* _EXTRACT TO READ_
## Begin

The capacitors I bought were: 22uF 100V Electrolytic Non-Polarized Crossover Capacitor

I got them from PartsExpress dot com

They are VERY cheap. I installed them on the + wires going to the tweeters right next to the amp.

According to what I've read, a 22uF capacitor should block all frequencies lower than 1807hz. This is pretty close to my crossover point of 2500.

I recently read that it's better to have a capacitor that's two octaves below the crossover point. In this case, that'd be around 600hz.

According to the AudioFrog tuning PDF, it says:

"In an active system in which your tweeters are driven by an amplifier directly, install a capacitor in series with each tweeter to protect it from erroneous crossover settings, turn on and turn off pops and other failures that may destroy them. Choose a capacitor value that provides a -3dB point about an octave below the tweeter’s Fs."

The ScanSpeak tweeters have a very low fs rating of 700hz. I'm not sure what value a -3db point an octive below 700hz would be, maybe someone could translate this for me?

Anyway, it looks like the capacitors I've chosen are not the right ones based on these recommendations.

What I'm most curious about though is whether they'd really degrade performance?


One final question I have is whether or not there is any difference in the method of setting the amplifier gain controls in an Active system? The gain controls on both the tweeter and mid-woofer channels are set pretty low as it is but I'm sure they're not really dialed in correctly.

Thanks for the help.


----------



## SkizeR (Apr 19, 2011)

get a 47uf or higher. That said, they dont effect performance to a noticable degree if the signal passing through is unaffected.


----------



## Sine Swept (Sep 3, 2010)

I found this chart

http://techtalk.parts-express.com/filedata/fetch?id=1134633


The thing I always wondered was if having the protection capacitor affects the 24 db slope I have set in my DSP. ie is my slope now 24 db + or - the capacitance added by the protection capacitor?


----------



## unix_usr (Dec 4, 2013)

68mf for a 4ohm driver yields approx 600hz, that said - read this post (much better than any other description I’ve ever come accross)

https://www.audiofrog.com/community...p-tweeters-in-systems-with-active-crossovers/


Sent from my iPhone using Tapatalk


----------



## maybebigfootisblurr (Nov 4, 2011)

How much running time do you have on them? I'm running inferior tweeters, but they are 1" textile domes and they definitely improved quite a bit after a month or so of playing.


----------



## Nirvana (Sep 18, 2009)

The high-pass, first order filter from the cap that close to your crossover will most likely be altering the phase at your crossover. Try a 3rd order crossover or change out the protection cap.


----------



## Holmz (Jul 12, 2017)

Can you put a picture or a sketch of how they are installed?


----------



## bassace (Oct 31, 2011)

In a capacitive circuit voltage lags the current. I wonder if this has any effect on tweeter performance? 

But there is also an inductive load at the tweeter. Buuuut furthermore, there is greater inductive load with the larger drivers. 

Where's that Patrick Bateman guy when you need him? :snacks:


----------



## GEM592 (Jun 19, 2015)

## End

* _SOURCE MATERIAL_
## Begin

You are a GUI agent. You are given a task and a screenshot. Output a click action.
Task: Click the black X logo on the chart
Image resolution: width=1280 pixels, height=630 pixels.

## End

Answer these from the forum thread on tweeter protection capacitors:
(a) What capacitance and voltage rating do the capacitors the original poster bought have?
(b) What fs rating does the thread give for the ScanSpeak tweeters?
(c) What capacitor value does SkizeR tell the poster to get?

* _OUTPUT FOR THIS EXERCISE_
(a) 22uF, 100V.
(b) 700hz.
(c) 47uf or higher.